Dépassement des vieilles aversions dans un imaginaire nouveau

Ponge souligne le paradoxe suivant :

‘la Seine, en aval de notre agglomération, de ses latrines et de ses fumiers, ne paraît pas moins pure que dans son cours d’amont : elle présente sous les ombrages de l’Eure (…) de forts jolis miroirs naturels. Et sans doute cela est-il un signe qu’en effet elle n’est pas moins pure, qu’elle ne l’est guère plus ni guère moins (ibid., 282). ’

D’où la nécessité de reconnaître que

‘le lieu même de l’humiliation et de la bassesse, le lieu de l’écoulement des turpitudes et des hontes est aussi un lieu de miroitement, de pureté et de transparence, et qu’enfin c’est seulement en ces lieux, les plus bas, et en ces eaux, résiduelles, oui, là et là seulement que ce qui est au plus haut, qu’enfin les cieux trouvent (ou consentent) à se refléter (ibid., 283). ’

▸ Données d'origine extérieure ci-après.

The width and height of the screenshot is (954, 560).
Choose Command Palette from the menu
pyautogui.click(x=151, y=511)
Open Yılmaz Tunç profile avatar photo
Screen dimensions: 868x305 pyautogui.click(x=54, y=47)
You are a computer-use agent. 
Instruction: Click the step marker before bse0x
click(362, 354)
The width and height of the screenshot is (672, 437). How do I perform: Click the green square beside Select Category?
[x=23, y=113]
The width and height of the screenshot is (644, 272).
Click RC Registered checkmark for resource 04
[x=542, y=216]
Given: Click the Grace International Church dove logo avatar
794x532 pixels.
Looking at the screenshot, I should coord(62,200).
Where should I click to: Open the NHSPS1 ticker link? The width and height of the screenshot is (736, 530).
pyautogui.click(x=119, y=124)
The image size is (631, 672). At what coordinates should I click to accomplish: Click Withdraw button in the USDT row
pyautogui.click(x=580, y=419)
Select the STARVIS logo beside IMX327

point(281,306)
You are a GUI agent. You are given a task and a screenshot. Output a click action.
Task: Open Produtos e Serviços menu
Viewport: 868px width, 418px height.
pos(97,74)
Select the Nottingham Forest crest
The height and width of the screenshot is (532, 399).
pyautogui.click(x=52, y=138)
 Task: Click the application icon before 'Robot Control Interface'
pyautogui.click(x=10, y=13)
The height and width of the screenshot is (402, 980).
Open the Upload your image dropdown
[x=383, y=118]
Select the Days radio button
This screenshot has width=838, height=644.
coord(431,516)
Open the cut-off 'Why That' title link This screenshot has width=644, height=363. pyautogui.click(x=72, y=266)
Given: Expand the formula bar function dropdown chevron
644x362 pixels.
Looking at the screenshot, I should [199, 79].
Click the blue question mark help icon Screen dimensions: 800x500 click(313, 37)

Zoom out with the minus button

Le « oui », qui vient souligner le paradoxe, est l’une des caractéristiques stylistiques récurrentes de La Seine. Il est significatif du mouvement d’acceptation qui porte ce texte : acceptation des contradictions, reconnaissance des ambiguïtés.

Plus encore, cette ambiguïté que Ponge reconnaît dans le fleuve (oui, la Seine est à la fois égoût et miroir du ciel), il va aussi la reconnaître en lui-même, et même la transcender vers une possibilité de réconciliation ou du moins d’articulation. En effet l’alliance, au sein du fleuve, du haut et du bas trouve ensuite à se métaphoriser dans l’image d’« une paire de ciseaux ouverts, fendant un coupon de soie tendue » :

‘la lame inférieure avance invisiblement sous l’étoffe, affleurant brillante à mesure que le tissu, tissu ici d’asphalte et de pierre de taille, d’immeubles de pierre, est fendu. Et la lame supérieure, qui avance en même temps, (…) n’est que la bande de ciel qui correspond au fleuve, lui-même lame inférieure de nos ciseaux ouverts (ibid., 283). ’

Or, avec cette image Ponge parvient à une nouvelle appréhension subjective qui va au-delà de son instinctive aversion. La conclusion de cette métaphore signale – avec enthousiasme – une découverte personnelle importante :

‘Oui, cela m’est bien évident maintenant, la Seine coule moins entre ses deux rives qu’entre deux parties de moi-même, qui se ressemblent mais qu’elle sépare, et que ses eaux rajointent et reflètent. Il est évident qu’elle a trouvé une pente importante ; qu’elle suit, creuse et comble une vallée importante, un défaut important de mon corps. Oh ! que voilà donc une fort heureuse chance, une fort heureuse réussite ! (ibid., 285). ’

On est là devant un tournant majeur : le cours du fleuve devient opérateur d’unification, lieu et voie d’une réconciliation entre deux aspects de la personnalité. Et pourtant ce n’est pas le moindre des paradoxes que l’effet unificateur naisse de l’image d’un objet – les ciseaux, dont la fonction est de découper…

Cette image a cependant une telle force réconciliatrice qu’elle aboutit à ce qu’on s’attendrait le moins à trouver sous la plume de Ponge, un « hymne au liquide » : « par un tel sentiment mon esprit se trouve assez comblé pour qu’enfin il déborde et que j’entonne mon hymne au liquide » (ibid., 285). Commence alors, d’autant plus beau qu’il est inattendu, un hommage lyrique au liquide :

‘Oh ! Comme il est bon que le liquide existe, et creuse et comble ainsi et satisfasse, panse, abreuve certaines fentes naturelles de la terre et de mon corps ! Comme il est bon que la nature entière ne soit pas seulement solide et gazeuse (ibid., 285). ’

Hymne au liquide qui bientôt se transforme en hymne de reconnaissance à l’égard de l’eau et de ses bienfaits :

‘Et plus particulièrement que le liquide naturel le plus répandu soit cette eau, cette eau qui lave et qui désaltère personnes et choses ; qui les dépouille de ce qui ne tient pas essentiellement à elles, les rafraîchit, les rajeunit, entraîne loin d’elles leurs résidus, leurs déchets, leurs parties mortes ou trop vieilles (ibid., 286). ’

Cet hymne participe d’une poésie lyrique d’approbation du monde. L’exclamation « comme il est bon que… ! » scande en anaphore l’hommage à la présence de l’eau sur la terre : ce moment est, en référence à La Genèse, celui où le poète, enfin reconnaissant envers l’eau, « vit que cela était bon »…

Cependant, ce n’est pas seulement thématiquement que le texte opère la réhabilitation du liquide, mais aussi et surtout poétiquement, en mettant en œuvre une poétique conforme aux qualités qu’il propose.